Among Reid’s unanswered questions: will the vaccines being touted be effective if the virus mutates, as it did recently in Denmark where it was found among minks?; for how long will it provide protection against the virus?; and what are the long-term effects?
“While the trials have shown to be 95 per cent effective, one must recognise that in the majority of persons they have only been followed up for two months, based on what [has been seen] in press releases so far. So the issue is what happens after a year, after two years? We don’t know how long it is going to be effective for,” said Reid.
Pointing out that the combination of the economy pummelling and the trail of death caused by the pandemic has given a sense of urgency to the search for a vaccine, he cautioned that the “full effects” of vaccination will take time to assess.
“I understand the enthusiasm, especially when there’s a political and an economic overtone to it. But, truth be told, we have to be flexible, adaptive, and recognise that we won’t have all the answers. Certainly [it won’t be] before another two or three years [until] we can be confident of the answers that we’re getting,” he said.
Reid also sought to temper expectations of the drugs’ effectiveness, saying lab results done in a controlled environment are typically higher than those seen in the real world.
But even with all the uncertainty, he stressed that he has “absolutely no problem taking the vaccine”. He drew parallels to flying on an airplane, saying while there is the possibility of a crash there is enough evidence to indicate he will get to his destination safely. He can live with the uncertainty, he said, of not knowing what will happen to him six months after he takes the drug.
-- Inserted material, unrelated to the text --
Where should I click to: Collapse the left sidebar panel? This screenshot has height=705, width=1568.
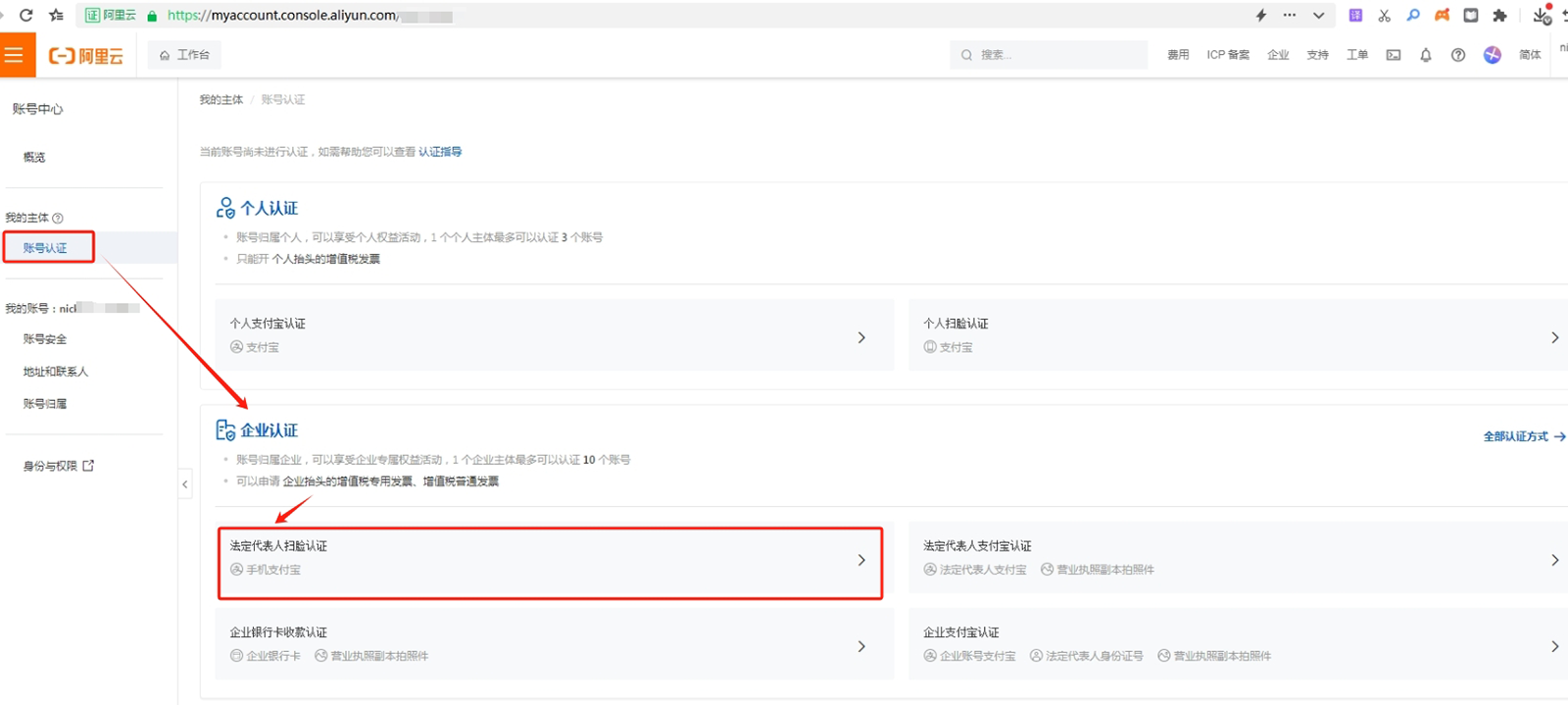pyautogui.click(x=184, y=484)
Virologist and member of the UWI COVID-19 Task Force Dr Joshua Anzinger also said he would take an FDA-approved drug, because that green light would be data-based and it would have cleared the very important third phase of the trial which has a greater number of participants. But he is keeping a watchful eye on the final phase of testing being done by Pfizer.
“I would want to see the results from this last step. That’s what everybody is waiting for, the data from the last steps of the very last studies of the phase three which are about to be completed,” he said on Friday. “If all goes well we should be very confident that we have a very safe vaccine that people can take and they should be reassured that it’s going to be effective.”
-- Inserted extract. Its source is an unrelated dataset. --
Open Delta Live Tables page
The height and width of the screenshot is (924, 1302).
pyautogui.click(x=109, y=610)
Dr Tomlin Paul, dean of the Faculty of Medical Sciences, UWI, Mona was even more tempered in his response, saying he needs more information on the side effects of any vaccine being offered. “What we are getting now is mostly information on the efficacy rates,” he pointed out.
Media reports have listed fever and aches among the most common side effects of taking both the Pfizer and Moderna vaccines. Participants have also shared their experiences on social media sites. While academics wait for the medical journals to catch up, Reid is stressing that there is still a long way to go.
“The vaccine is not the end of a journey in and of itself. It’s just one component of a broad range of measures which we will have to use as we move forward. It’s being portrayed in the media and some people think once you have a vaccine everything goes back to normal. No, that’s not how I anticipate it would be,” he said. “Although it’s a sliver of hope, people just need to be patient.”